Hukum Memandikan Jenazah

Cara Memandikan JenazahMemandikan jenazah merupakan fardhu kifayah menurut kalangan jumhur ulama, artinya kewajiban ini dibebankan kepada setiap mukallaf yang berada disekitar jenazah, namun jika telah dilakukan oleh sebagian orang, maka gugur pula kewajiban seluruh mukallaf. Merujuk pada hadits yang diriwayatkan oleh Ibn Abbas RA :

عن ابن عباس رضى الله عنه, أن النبى صلى الله عليه وسلم قال : في الذي سقط عن راحلته فمات اغسلوه بماء وسدر {رواه البخاري ومسلم}

Artinya : Dari Ibn Abbas, bahwasanya Rasulullah SAW bersabda tentang orang yang jatuh dari kendaraannya lalu mati, “ mandikanlah ia dengan air dan daun bidara” ( HR Bukhari 1186 dan Muslim 2092 )

Syarat Memandikan Jenazah

Saat memandikan jenazah, tidak semua orang diperkenankan kecuali orang yang dianggap penting kehadirannya antara lain :

  1. Orang muslim, berakal, dan baligh cukup umur
  2. Orang yang memandikan jenazah wajib berniat
  3. Orang jujur, shalih, dan dapat dipercaya. Hal ini dimaksudkan untuk menyiarkan hal yang baik dan menutup hal yang jelek tentang si mayit

Orang Yang Memandikan Jenazah

Orang-orang yang paling utama dalam rangka memandikan jenazah :

Jika jenazah itu laki-laki maka harus dimandikan oleh orang laki-laki dan yang lebih utama memandikan jenazah adalah keluarganya. Jika tidak ada keluarga atau tidak mampu memandikanya maka dimandikan oleh orang lain yang biasa memandikan jenazah. Jika tidak ada orang laki-laki maka yang boleh memandikan jenazah laki-laki adalah istrinya dan setelah itu mahram-mahramya yang perempuan.

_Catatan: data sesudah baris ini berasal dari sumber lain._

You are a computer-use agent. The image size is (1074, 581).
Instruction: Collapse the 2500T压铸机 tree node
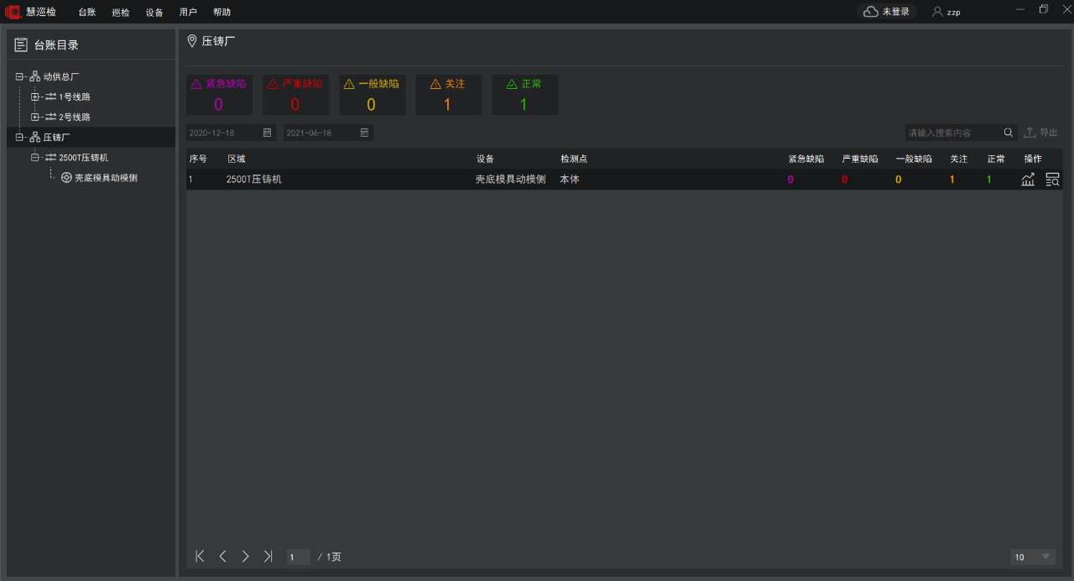pos(35,158)
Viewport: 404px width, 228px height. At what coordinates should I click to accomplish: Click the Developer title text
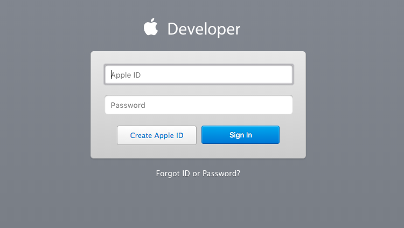pos(204,29)
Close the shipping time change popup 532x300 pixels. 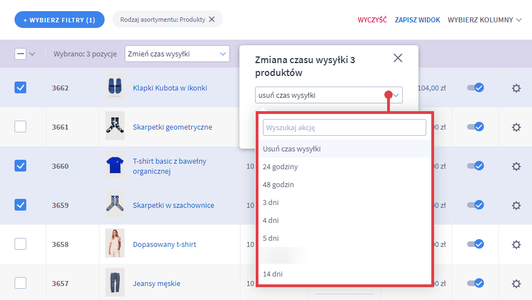[398, 58]

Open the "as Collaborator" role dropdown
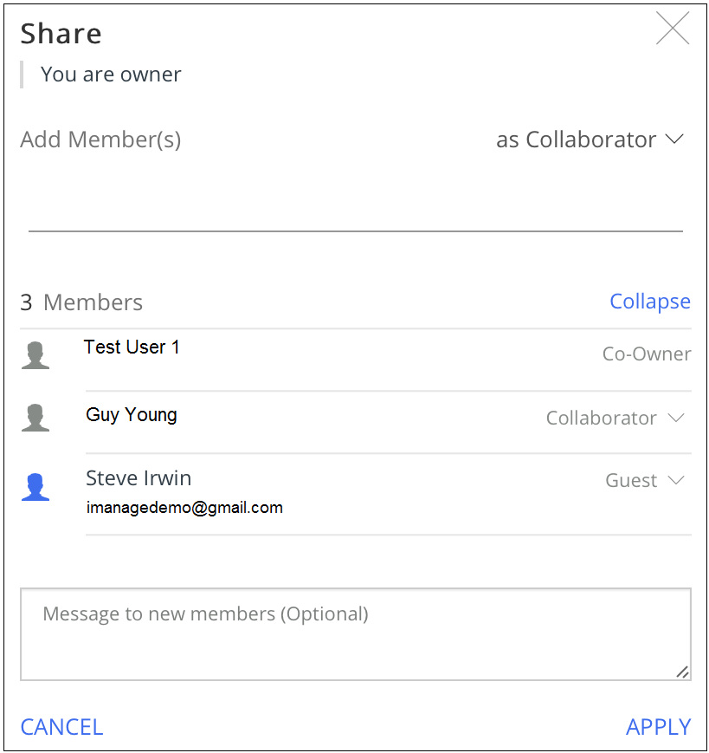point(590,140)
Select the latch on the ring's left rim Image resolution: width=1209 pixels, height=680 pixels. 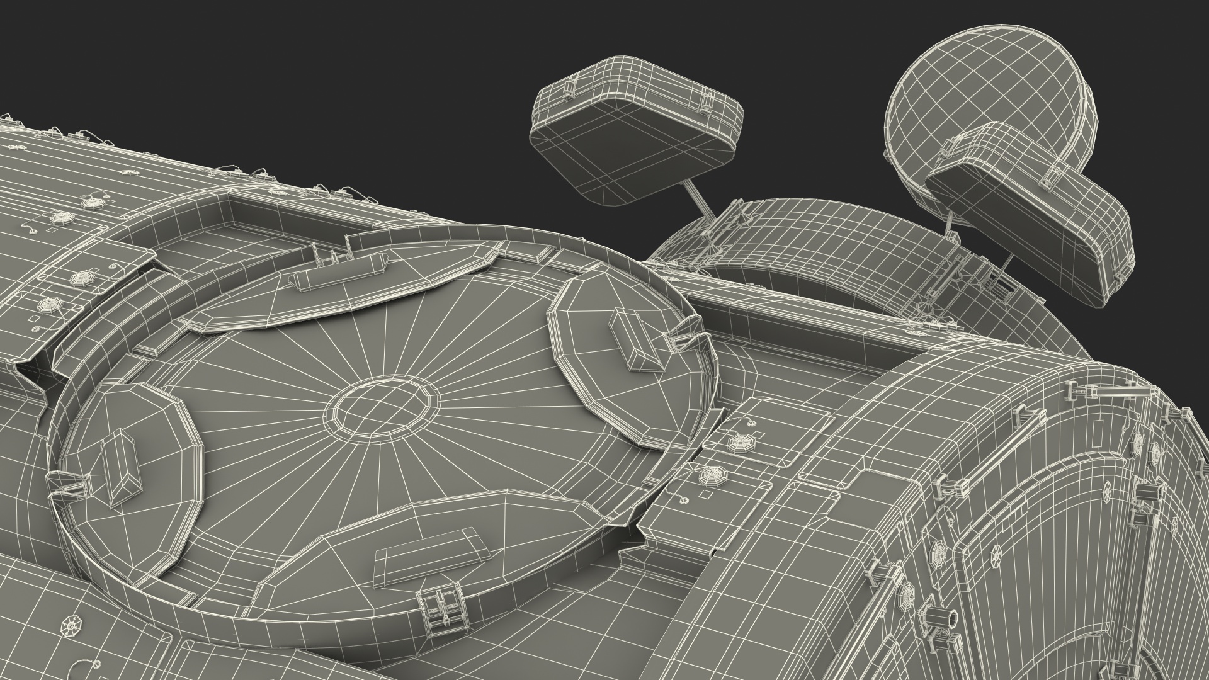point(71,485)
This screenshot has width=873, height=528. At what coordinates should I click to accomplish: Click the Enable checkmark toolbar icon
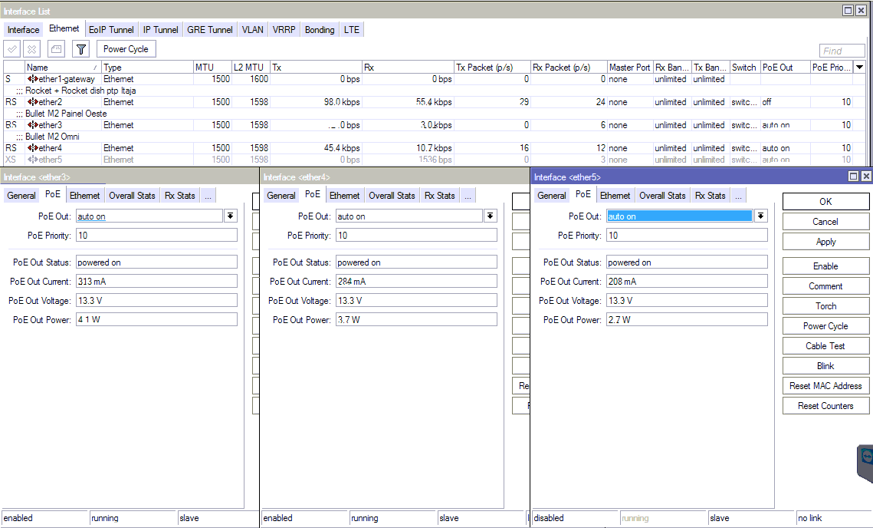coord(12,49)
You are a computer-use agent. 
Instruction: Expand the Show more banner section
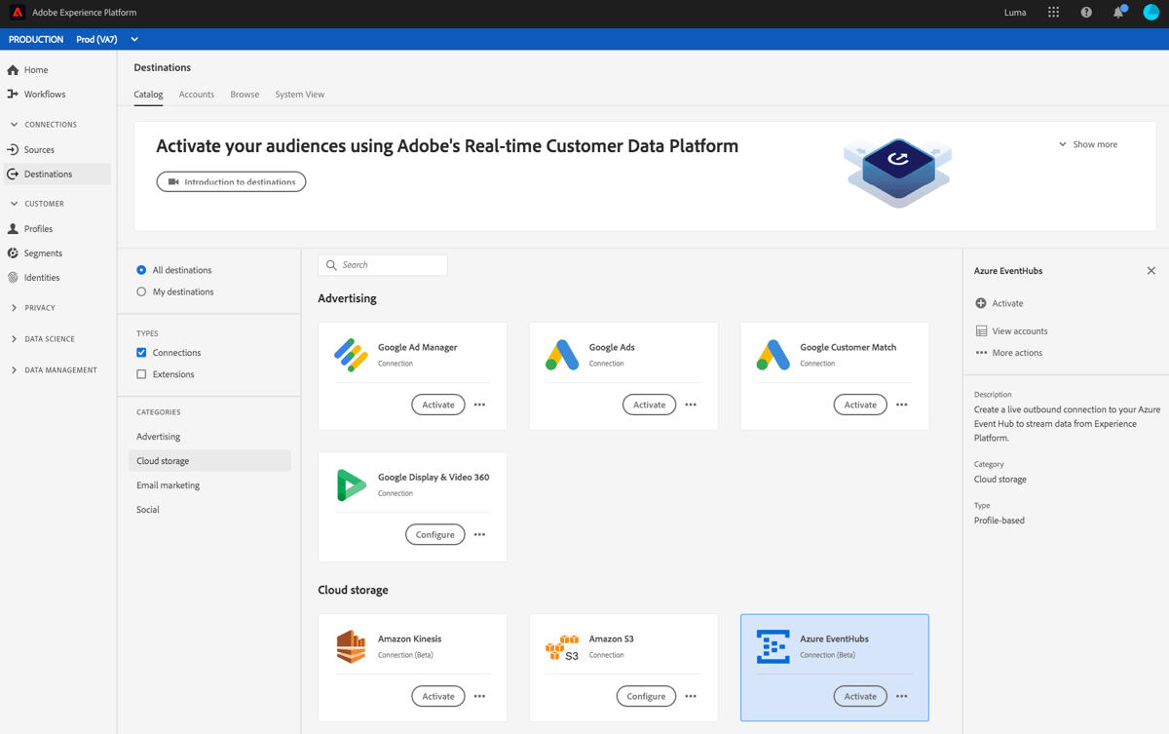(1088, 143)
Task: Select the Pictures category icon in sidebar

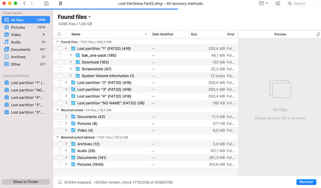Action: click(7, 27)
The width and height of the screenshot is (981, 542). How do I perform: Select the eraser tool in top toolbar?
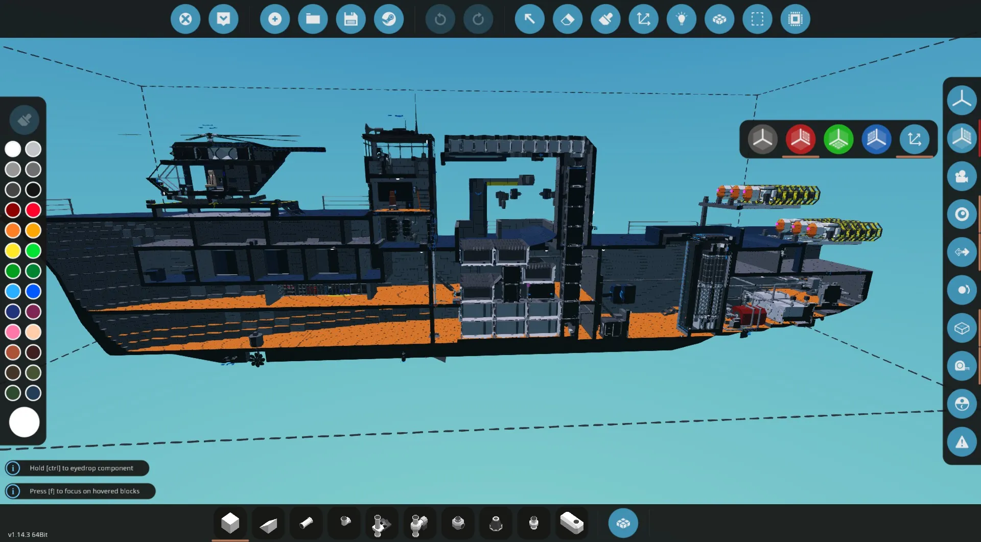click(568, 19)
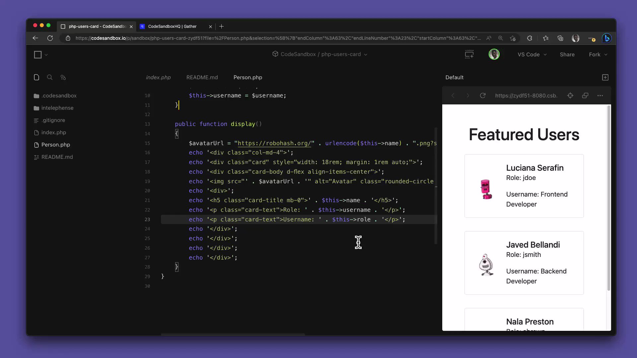Add a new devtool pane with the plus icon
The height and width of the screenshot is (358, 637).
605,77
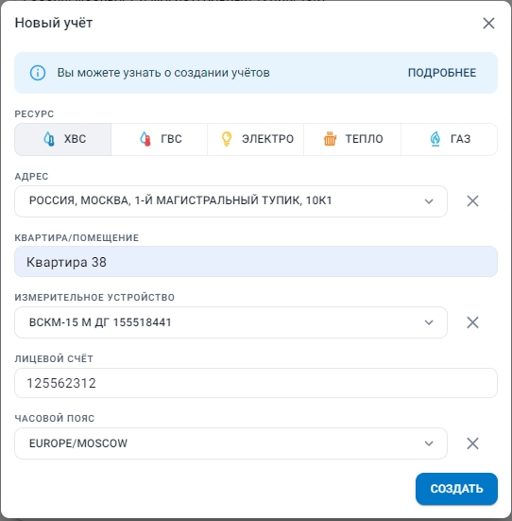This screenshot has height=521, width=512.
Task: Switch resource to ЭЛЕКТРО
Action: click(x=256, y=139)
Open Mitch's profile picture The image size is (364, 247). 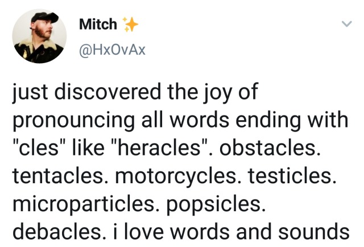coord(38,36)

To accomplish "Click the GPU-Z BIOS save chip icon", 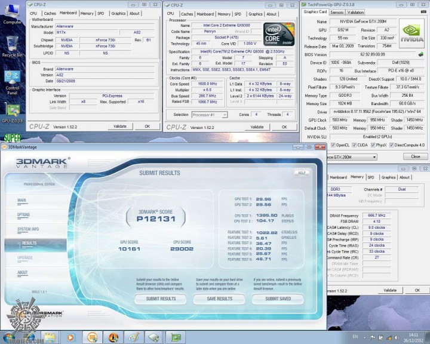I will (420, 54).
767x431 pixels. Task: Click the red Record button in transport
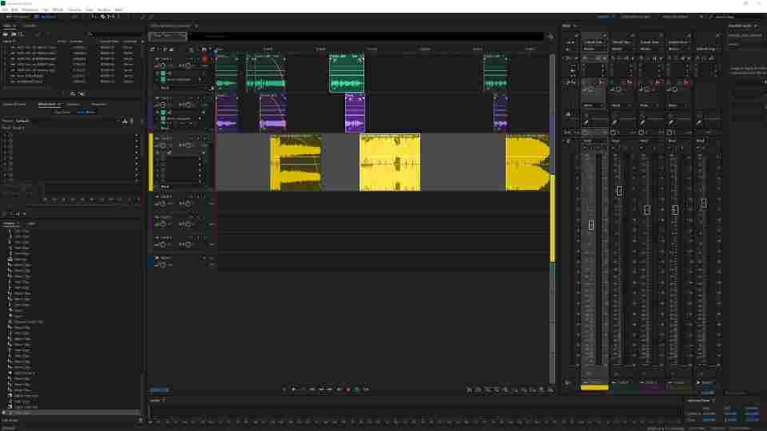[x=348, y=389]
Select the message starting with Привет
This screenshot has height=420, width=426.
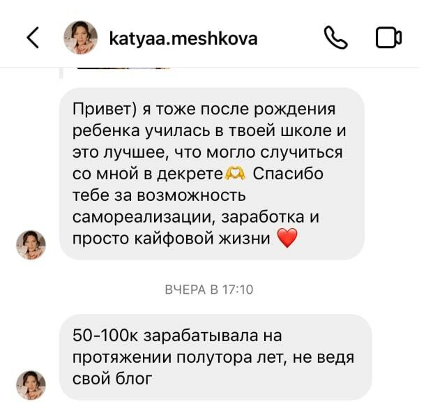(212, 174)
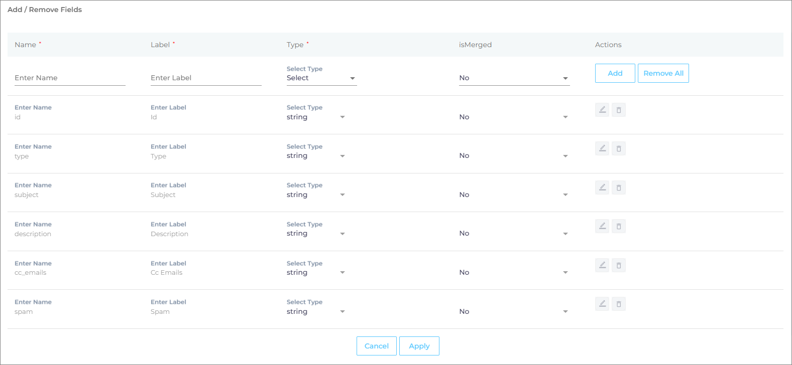Edit the subject field row
This screenshot has height=365, width=792.
[602, 188]
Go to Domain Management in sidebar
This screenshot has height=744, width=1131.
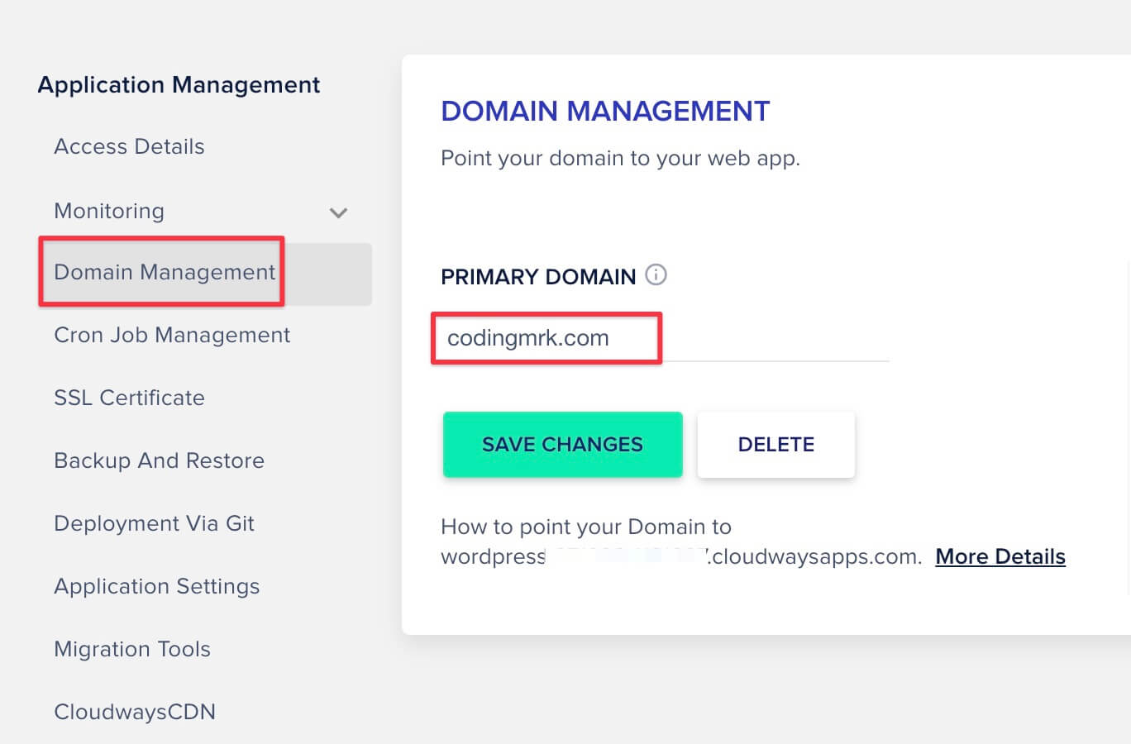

Sebaliknya jika jenazah itu perempuan maka yang memandikan jenazah harus perempuan dan yang lebih utama memandikan jenazah adalah keluarganya. Jika tidak ada keluarganya atau tidak mampu memandikannya maka dimandikan oleh orang perempuan lain yang biasa memandikan jenazah. Jika tidak ada orang perempuan maka yang memandikanya adalah suaminya dan setelah itu mahram-mahramya yang laki laki.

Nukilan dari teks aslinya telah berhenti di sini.